Van groot belang hoe we onze prestaties en mislukkingen gaan verklaren
Negatief zelfbeeld: gaan hun slagen toekennen aan externe oorzaken en
hun mislukken gaan verklaren door interne oorzaken (interne attributies)
Zelfhandhaving (gedrag)
= de verdedigingsstrategieën die we toepassen om bedreigende situaties aan te
kunnen = coping
Stellen ons in staat om aan onszelf een positief waardeoordeel toe te
kennen
Verschillende vormen:
1. Rationalisatie = zaken die voor ons een bedreiging vormen leggen we
zo uit dat ze verklaarbaar zijn
2. Compensatie = zich doen gelden op een gebied waar hij/zij zwak in is,
iets slechts camoufleren met iets goeds
, 3. Verschuiving = wanneer iets of iemand aanleiding geeft tot
ongewenste reacties, worden deze reacties gericht op een veiliger
persoon of object
4. Negatie = men wilt de pijnlijke informatie liever niet te horen krijgen
5. Sublimering = reacties die sociaal niet aanvaardbaar zijn worden
omgevormd zodat ze voor de persoon sociaal aanvaardbaar zijn
6. Regressie = reactie die kenmerkend is voor een vroeger
ontwikkelingsstadium
7. Projectie = eigen gevoelens gaan projecteren op iemand anders
Theoretisch kader: het persoonsmodel van Verhofstadt-Denève
Persoon als dynamische IK-MIJ relatie
Uitgangspunt van het model = “human dilemma” van de existentiële visie
= de mens is in staat zich simultaan als subject en object te ervaren
Moet opgevat worden als een dynamisch evoluerende relatie tussen het Ik
en het MIJ:
1. Het IK = de subjectpool dat reflecteert of persoon als kenner
2. Het MIJ = de objectpool waarover gereflecteerd wordt of de persoon als
gekende
Dimensies van het zelfbeeld: 6 fenomenologische zelfconstructies
1. Zelfbeeld -> wie ben ik?
2. Ideaal-zelf -> wie zou ik willen zijn?

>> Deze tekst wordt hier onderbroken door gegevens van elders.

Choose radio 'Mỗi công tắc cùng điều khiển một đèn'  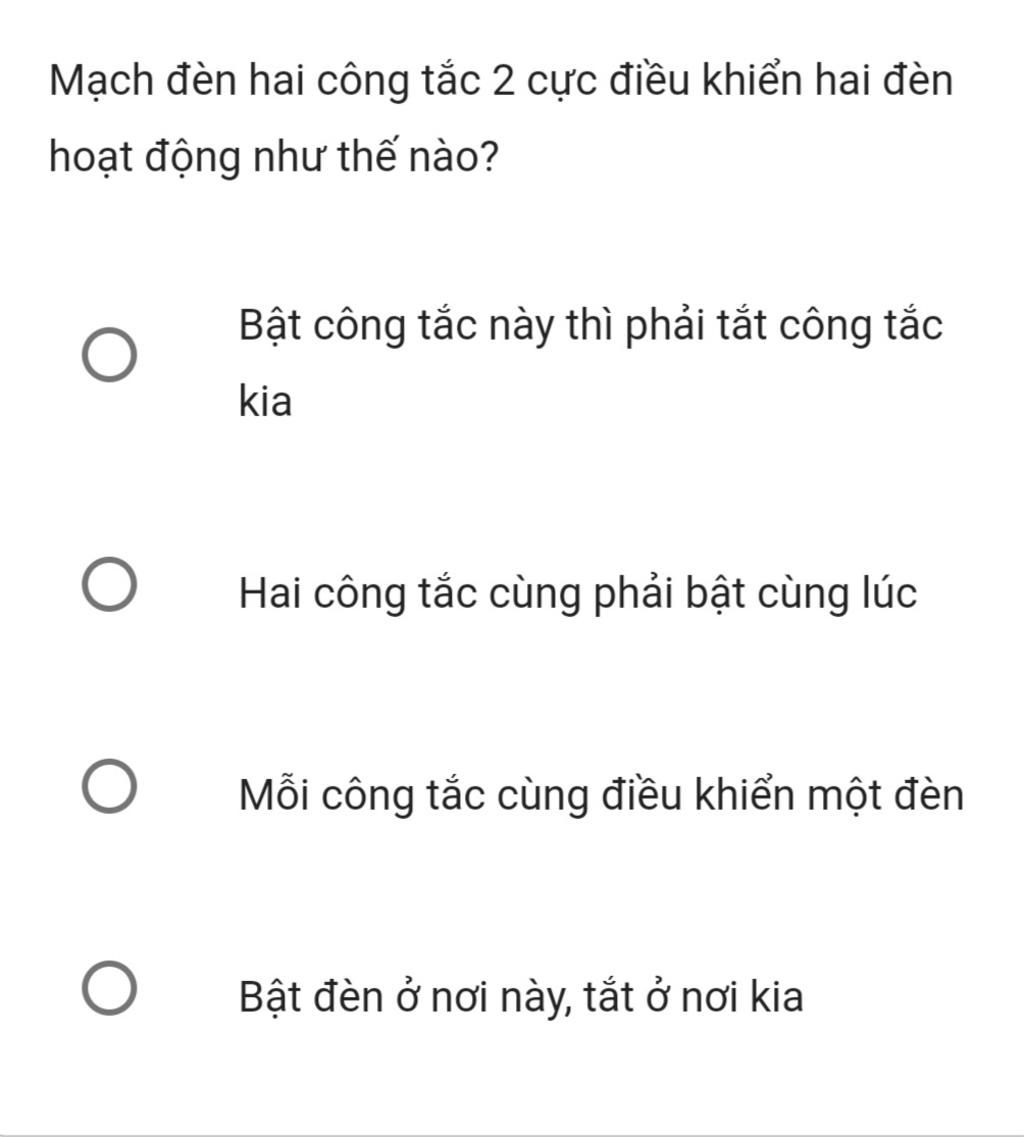coord(109,786)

-> vragen die betrekking hebben op mezelf
3. Alter-beeld -> hoe zijn de anderen?
4. Ideaal-ander -> hoe zouden de anderen moeten zijn?
-> vragen die constructies zijn van mezelf over anderen
5. Meta-zelf -> welk beeld hebben de anderen van mij?
6. Ideaal-meta-zelf -> welk beeld zouden de anderen van mij moeten
hebben?
-> vragen die betrekking hebben op de anderen in relatie tot mezelf
Persoonskenmerken en condities
Persoonskenmerken gaan over intellectuele en karakteriële kenmerken
van mezelf en anderen. Er wordt een onderscheid en vergelijking gemaakt
tussen psychische en fysische persoonskenmerken van vroeger en nu.
De condities waarin een persoon leeft: de levensomstandigheden van
mijzelf en anderen. De verschillende sociale rollen die een persoon vervult
zijn hierin belangrijk.
In zelfbeeld zitten ook toekomstige ontwikkelingen vervat.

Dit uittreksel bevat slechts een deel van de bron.